At some point, the company decided this was too much to ask from students, so we were told that we were going to get overtime at the standard rate. My salary then was about £20,000 a year, about £10 an hour. Guess what happened? Once we found out that's what we were valued at, almost all of us decided it wasn't worth putting in the extra hours.
When the company put a price on our time, we just lost interest. Before, we felt we were doing it for the good of the business and the good of our careers. But when that effort turned into a pound amount, we thought: Actually, we'd rather just have the time and not work so hard.
In this case, instead of encouraging us to work, this paid overtime discouraged us from doing so. Which is interesting and not something you would easily anticipate, right? The idea that monetary compensation could have a detrimental effect was a controversial idea when it was first brought up in the 1970s, but hundreds of studies have proven it correct since then.
When Do Bonuses Actually Work?
There is a circumstance when a bonus can work, and that's when it's constructed as a formulaic addition that is based on specific metrics. For example, when compensation is given for a job where performance can be measured and is relevant.
The most common version of this is a salesperson's bonus. Salespeople work on commission, so if they sell more, they make more. Simple. This is an understood fact, and it works because it motivates people to work harder. It gives them a driver to do a specific thing, and when the bonus is assigned, there are no subjective parameters that can create tensions between employees.
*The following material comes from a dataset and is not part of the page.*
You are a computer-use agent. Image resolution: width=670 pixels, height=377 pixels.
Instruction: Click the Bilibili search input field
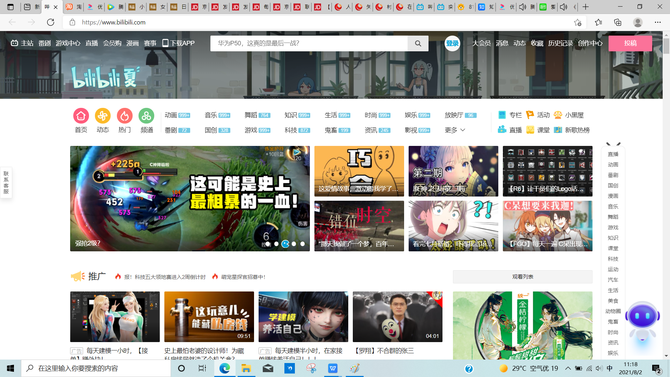[309, 43]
Similarly, there are other ways of incentivising people using bonuses that use measurable metrics. For instance, when you pay someone for piece work, or you pay by unit. Of course, you don't always want someone to go around working as fast as possible so they can get home earlier. But at least the bonuses relate to the units, so they don't generate problems like the ones we saw above.
Bonuses don't need to become instantly banned but rather be applied in specific circumstances - for example, when the amount someone receives can be easily measured and justified.
If someone enjoys doing something, using bonuses is one of the best ways in which you can actually demotivate them. This has been long proven and will continue to be true no matter how the workplace changes. Sometimes, it's better to recognise when someone's doing something right and give them positive feedback instead (younger employees actually appreciate recognition more than monetary rewards).
So, to sum up: Bonuses can work in some circumstances. However, in the majority of cases, paying them is something seen as highly subjective. And, more importantly, something that can do more damage than good.